Institutional investors in the BNY Mellon U.S. Master Trust Universe returned a median 7.12% in the first quarter and 4.33% for the year ended March 31.
The gains for the quarter were largely attributed to robust returns in the equity markets. Domestic equities had a median return of 12.95%, while international equities posted a median return of 11.97%. International fixed income had a median return of 3.4% and domestic fixed income, 1.36%.

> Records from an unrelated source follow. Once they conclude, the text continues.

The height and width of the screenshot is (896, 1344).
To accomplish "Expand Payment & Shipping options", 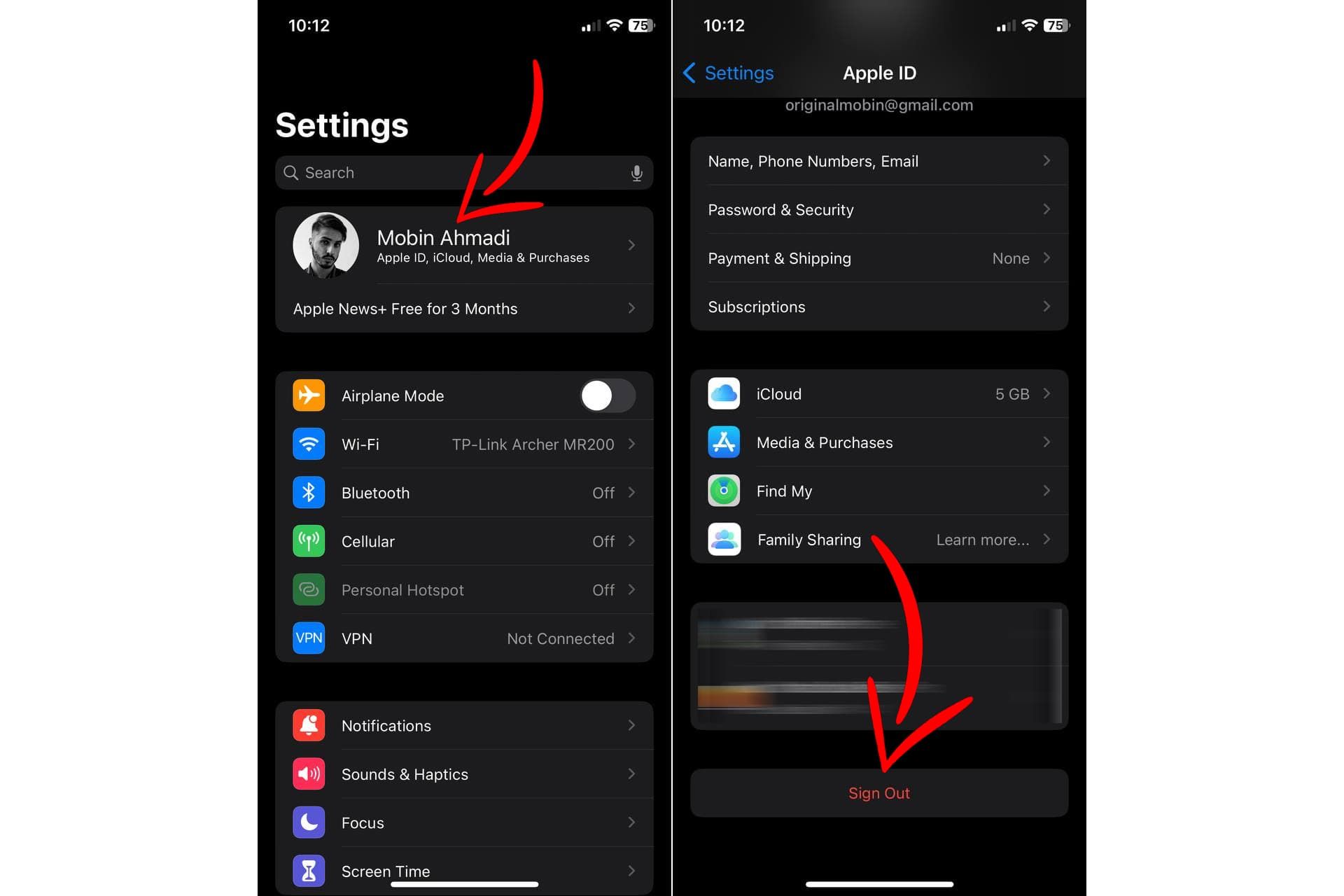I will point(879,258).
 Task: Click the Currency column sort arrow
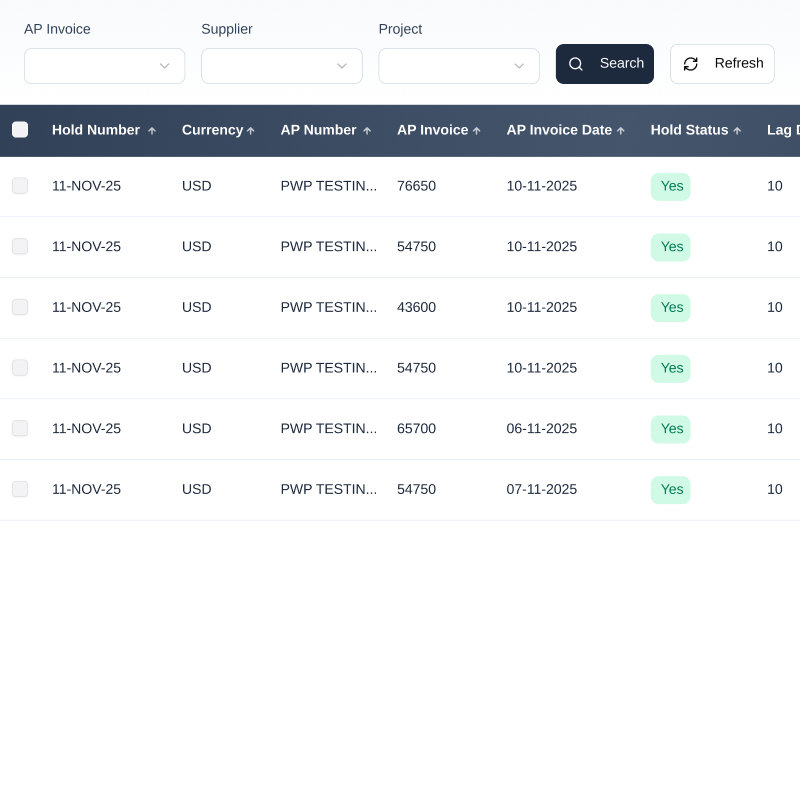[x=251, y=131]
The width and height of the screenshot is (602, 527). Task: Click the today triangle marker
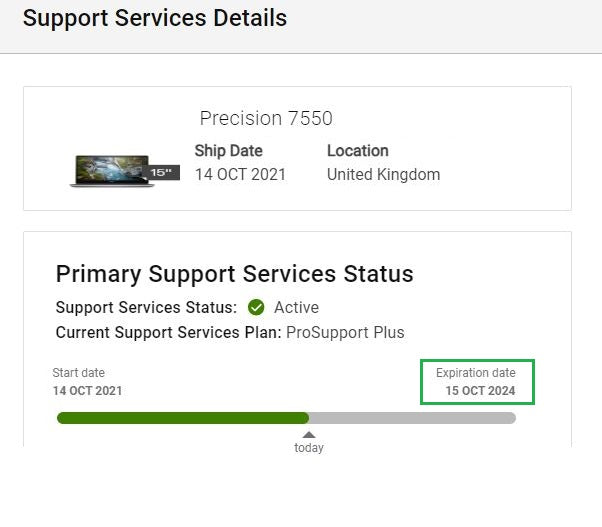309,434
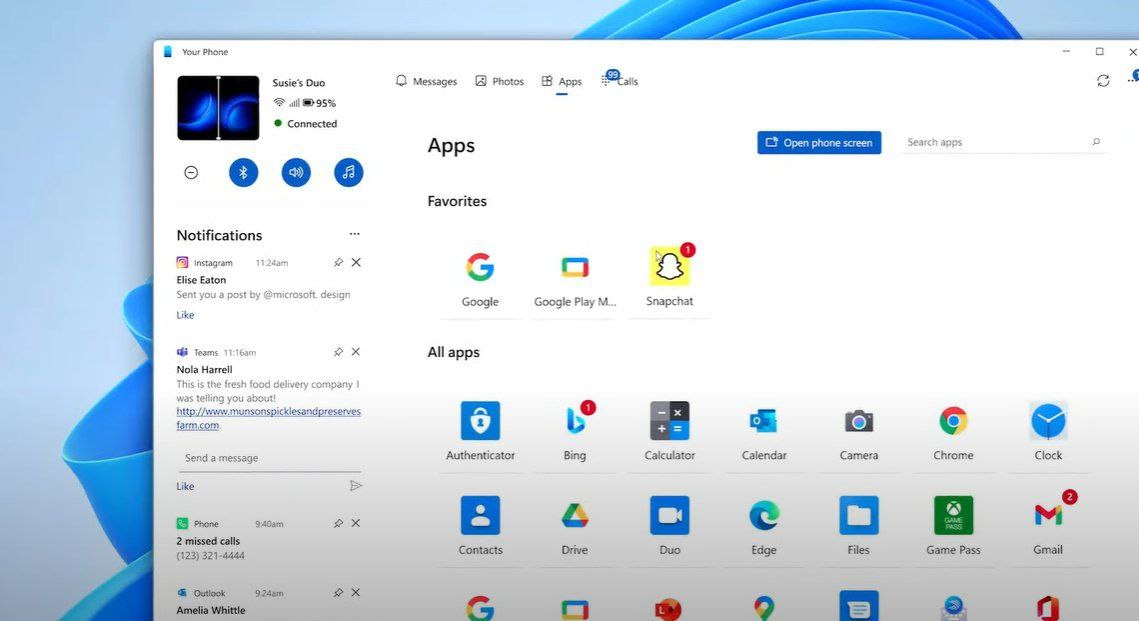Dismiss the Teams notification
Image resolution: width=1139 pixels, height=621 pixels.
356,352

“Clearly, this was a broad rally as equities drove most of the returns, both U.S. and international,” said John Houser, vice president and manager of performance and risk analytics for BNY Mellon, in a telephone interview. He said the returns show optimism over the continuing economic recovery is ongoing with consecutive quarters of strong returns.
Nearly 99% of the funds in the universe had a positive return for the quarter; 96% had positive returns for the year.

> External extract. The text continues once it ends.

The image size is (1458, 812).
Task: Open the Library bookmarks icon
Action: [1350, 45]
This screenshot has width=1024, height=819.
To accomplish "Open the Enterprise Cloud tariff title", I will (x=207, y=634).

The average allocation in the universe for the first quarter was 29% domestic equities, 27% domestic fixed income, 22% alternative investments/other, 16% international equities, and 2% each international fixed income, real estate and cash.
Public pension plans had the highest returns in the first quarter with a median 7.7%. Foundations had a median return of 7.24%, followed by Taft-Hartley plans, 7.19%; corporate pension plans, 7%; and endowments, 6.88%.
For the year ended March 31, corporate pension plans had the highest median return at 6.01%, followed by Taft-Hartley, 4.81%; public, 4.35%; endowments, 3.66%; and foundations, 3.06%.
The universe comprises 719 corporate, public and Taft-Hartley defined benefit pension funds; foundations and endowments; and health-care plans. The plans have a combined market value of $2.29 trillion and an average plan size of $3.19 billion.